Bu kelimeler, "Mîm"in sadece "mahiyet"le değil, evrenin ve varlığın katmanlarıyla olan derin bağını ortaya koyar.


Vahyin İçsel Tezahürü ve Kalbin Mîm'i

"Mîm", aynı zamanda vahyin içe dönük tezahürüdür. Bu harf, dış dünyaya açılan bir "kapı" olmakla birlikte, bir o kadar da "kalp"in (kalb) ve "ruh"un kapısıdır. Bu açıdan, "Mîm", "kalp" ile "vahiy" arasındaki kutsal ve gizli bağdır.

Biz "Mîm"i, insanın içinde vahyin özünü tutan, koruyan ve dönüştüren ilahi bir işaret olarak görürüz. Kutsal metinlerde "Tâ Sîn Mîm" ve "Hâ Mîm" gibi harflerle başlayan bölümler, bu içsel tezahürün ve vahyin dıştan gelip içte yankılanan doğasının izlerini taşır. Bu, vahyin sadece lafzi bir indirme değil, aynı zamanda insanın içinde deneyimlenen derin bir dönüşüm süreci olduğunu vurgular.


Ahmet’ten Muhammed’e: Bir Seyir

"Mîm" harfi, Ahmet ile Muhammed arasındaki zinciri, aktarım ve dönüşüm hattını temsil eder. Bu, biyolojik bir soyağacından ziyade, bir seyir ve bilinç dönüşümüdür.

  • Ahmet: İlk kelime, ilk ilahi haber, yaratılışın başlangıcı, bir nevi "başlangıç" konumu. Bu bağlamda Ahmet, ilahi âlemdeki hakikat iken;
  • Muhammed: Son peygamber, son ve tamamlayıcı halka. Muhammed ise Ahmet hakikatinin somut tezahürüdür.
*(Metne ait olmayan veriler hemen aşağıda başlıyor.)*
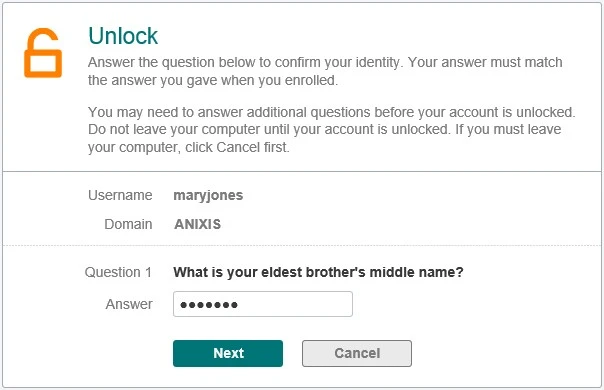Click the eldest brother's middle name question

(x=318, y=272)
"Mîm" harfi, bu iki mutlak kutup arasında hem 'mezkur' (söz konusu olan) hem de 'yol gösterici' rolündedir. Bu dönüşüm, ilahi bir projenin adım adım tamamlanışını ve insan varlığının bu ilahi seyre nasıl katıldığını gösterir.


Mîm ve Zamanın Döngüsü: Süreklilik ve Yenilenme

"Mîm" harfinin telaffuzu sırasında dudakların kapanması, aynı zamanda zamanın döngüsünü ve yaratılışın sürekliliğini simgeler. Harf, bir bütünün hem başlangıcı hem de sonu olabilir. Görsel olarak da "Mîm" harfinin kavisli, daireye benzeyen yapısı, zamanın çevrimsel doğasını, sürekli yenilenmeyi ve varoluşun kesintisiz akışını akla getirir.
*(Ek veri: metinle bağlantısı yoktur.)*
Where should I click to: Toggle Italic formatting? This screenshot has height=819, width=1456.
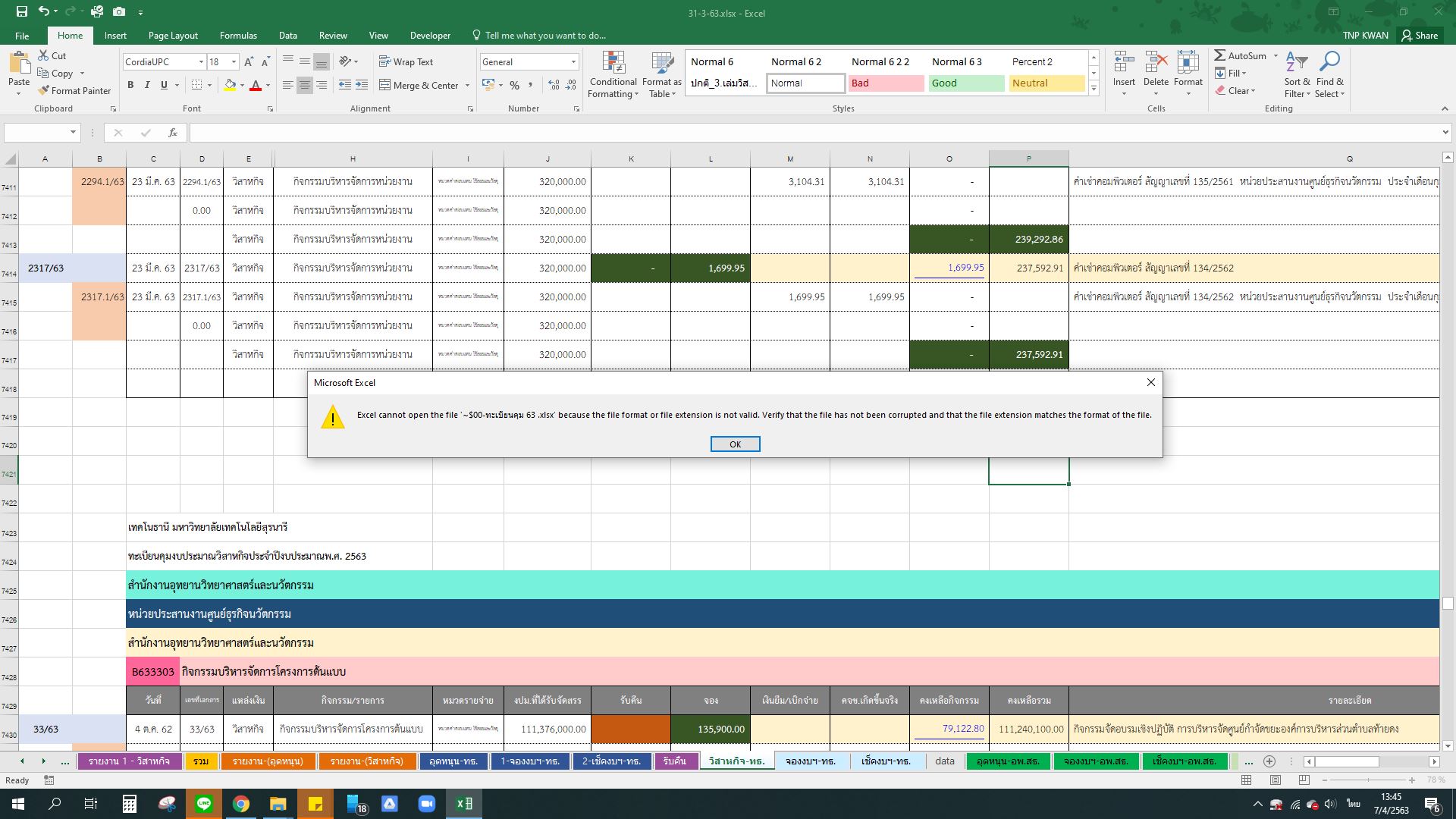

Böylece "Mîm", insan varlığının, yaratılışın ve vahyin süreklilik ve dönüşüm harfi haline gelir. Her an yeniden yaratılan bir evrende, "Mîm" bize döngüsel varoluşun ve kesintisiz ilahi akışın sırrını fısıldar.


Mem Harfi (מ): Su, Akışkanlık ve Yaratılışın Kökeni

İbrani alfabesindeki Mem (מ) harfi, Arapça'daki Mîm ile benzer köken ve sembolizme sahiptir ve özellikle su ile onun tüm niteliklerini temsil eder. Bu sistemde su yaşamın kaynağıdır, saflaştırıcıdır, hayat verir. Bu nedenle Mem, hayat enerjisi ve arınmanın güçlü bir sembolüdür. Su gibi esnek, akışkan ve hayat veren bir enerjiyi temsil eder.

İki Tür Mem: Açık ve Kapalı (Mem Soffit)

İbrani alfabesinde "Mem" harfi iki farklı şekilde bulunur:

  • Açık Mem (מ): Kelimenin başında veya ortasında kullanılır ve akışkanlığı, açıklığı, potansiyeli temsil eder. Suyun serbest akışı gibi, varoluşun sürekli yenilenen yönünü ifade eder.
  • Kapalı Mem (ם): Kelimenin sonunda kullanılır ve tamamlanmayı, sınırlandırmayı ve olgunlaşmayı ifade eder. Suyun bir kapta toplanması gibi, bir sürecin nihai halini veya bir bilginin özünü simgeler.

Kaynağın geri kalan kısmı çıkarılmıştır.